'Still Alice' Co-Director Richard Glatzer Hospitalized With Severe Respiratory Problems


By Todd Cunningham

Richard Glatzer, who co-wrote and directed the Oscar-nominated Alzheimer’s drama Still Alice, remained hospitalized Sunday after he suffered severe respiratory problems and was rushed by ambulance to a Los Angeles-area hospital on Friday.

Wash Westmoreland, Glatzer’s husband and his directing and writing partner on Alice, posted at noon Sunday on Facebook that Glatzer’s condition had improved after he went into cardiac arrest.

Westmoreland also wrote that they are communicating via eye movements and plan to watch the Academy Awards from the hospital on Feb. 22.

“Not so glamorous but I wouldn’t have it any other way. And Richard will be alive to see it,” he said. Glatzer was in 2011 diagnosed ALS, also known as Lou Gehrig’s Disease.

Still Alice, the most recent movie by Glatzer and Westmoreland, was acquired by Sony Pictures Classics at the Toronto Film Festival and released in January. Julianne Moore received an Academy Award Best Actress nomination for her performance in the film as a wife and mother of three children who is dealing with early-onset Alzheimer’s Disease.

The duo paired on three previous films: The Last of Robin Hood (2014), Quinceanera (2006) and The Fluffer (2001).

Below is Wash Westmoreland‘s Facebook post in its entirety:

The best of times/worst of times is continuing. On Friday, I went to rent some tuxedos for the Oscars and when I returned to the house, Richard was having breathing problems. After a few hours on the home respirator, I realized things were getting serious and called 9-1-1. The ambulance came quickly but by the time he got to the ER, his fingers were turning blue. He was immediately intubated so he could breathe but during this process he went into cardiac arrest. The team went into emergency mode, brought in the defibrillators and started doing CPR. They tried four times and nothing happened . I was in total shock at this point, unable to believe what was happening. The fifth time, a weak pulse showed up on the machine and he came back to life. Richard had been legally dead for 15 minutes.

He was immediately put on heavy sedation and his body was chilled for 24 hours to try to stop any neurological damage from the trauma.
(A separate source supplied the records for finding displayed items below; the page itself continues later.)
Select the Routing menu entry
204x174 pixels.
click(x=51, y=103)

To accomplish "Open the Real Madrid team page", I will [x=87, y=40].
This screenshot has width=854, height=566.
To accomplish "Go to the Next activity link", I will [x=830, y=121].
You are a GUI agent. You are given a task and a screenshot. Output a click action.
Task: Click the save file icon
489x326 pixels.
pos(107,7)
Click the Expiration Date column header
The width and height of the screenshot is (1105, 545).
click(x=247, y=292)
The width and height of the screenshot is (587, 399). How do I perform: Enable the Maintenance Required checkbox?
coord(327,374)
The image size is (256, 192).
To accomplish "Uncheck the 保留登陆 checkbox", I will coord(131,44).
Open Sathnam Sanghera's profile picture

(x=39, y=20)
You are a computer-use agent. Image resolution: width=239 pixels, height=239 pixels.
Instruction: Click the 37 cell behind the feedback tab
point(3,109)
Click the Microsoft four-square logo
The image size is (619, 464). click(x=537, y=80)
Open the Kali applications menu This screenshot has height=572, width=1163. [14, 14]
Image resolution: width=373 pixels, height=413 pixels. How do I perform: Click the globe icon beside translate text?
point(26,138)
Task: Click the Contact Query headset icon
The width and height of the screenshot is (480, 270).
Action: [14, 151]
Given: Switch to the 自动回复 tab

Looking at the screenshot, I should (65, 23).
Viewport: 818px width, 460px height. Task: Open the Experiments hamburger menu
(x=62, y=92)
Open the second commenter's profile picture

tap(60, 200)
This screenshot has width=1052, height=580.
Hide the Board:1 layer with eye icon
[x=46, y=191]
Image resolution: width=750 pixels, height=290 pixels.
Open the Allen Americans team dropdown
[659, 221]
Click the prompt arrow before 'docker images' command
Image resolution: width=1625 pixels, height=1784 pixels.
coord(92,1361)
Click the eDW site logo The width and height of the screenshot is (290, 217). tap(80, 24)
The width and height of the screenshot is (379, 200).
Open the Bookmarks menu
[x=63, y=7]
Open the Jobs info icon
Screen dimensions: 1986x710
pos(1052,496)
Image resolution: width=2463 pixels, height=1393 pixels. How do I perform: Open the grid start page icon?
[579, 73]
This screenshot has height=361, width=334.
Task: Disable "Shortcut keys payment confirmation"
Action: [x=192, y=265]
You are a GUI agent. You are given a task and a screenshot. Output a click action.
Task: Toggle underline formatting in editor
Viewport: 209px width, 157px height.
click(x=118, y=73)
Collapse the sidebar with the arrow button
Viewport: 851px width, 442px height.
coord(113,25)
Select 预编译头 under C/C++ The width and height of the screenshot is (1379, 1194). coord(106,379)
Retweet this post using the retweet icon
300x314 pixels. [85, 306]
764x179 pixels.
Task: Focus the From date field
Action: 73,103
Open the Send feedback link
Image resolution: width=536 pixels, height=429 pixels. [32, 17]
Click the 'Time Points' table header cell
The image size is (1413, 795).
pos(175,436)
A lot of times, people just don’t come back after an episode like that. I spent a hard night with friends developing rationales to keep hope alive. Then yesterday, late in the afternoon, they started to ease off the sedation and he opened one eye. The doctor started doing tests but I immediately saw everything I needed to see in that eyeball — the way it moved and focussed. He was still there. And he was ALL there.

We soon developed a blink code like in The Diving Bell and the Butterfly so Richard could communicate his needs. He has been complaining a lot — which is music to my ears. To his amazement, I explained to him what happened the night before — that he had done a Lazarus. I was hoping to hear some stories about floating around out-of-body but when pressed, he couldn’t remember any details about the afterlife — which he’s never professed to believe in anyway.

So looks like we’ll be watching the Oscars from the hospital room amidst the beeping machines. Not so glamorous but I wouldn’t have it any other way. And Richard will be alive to see it.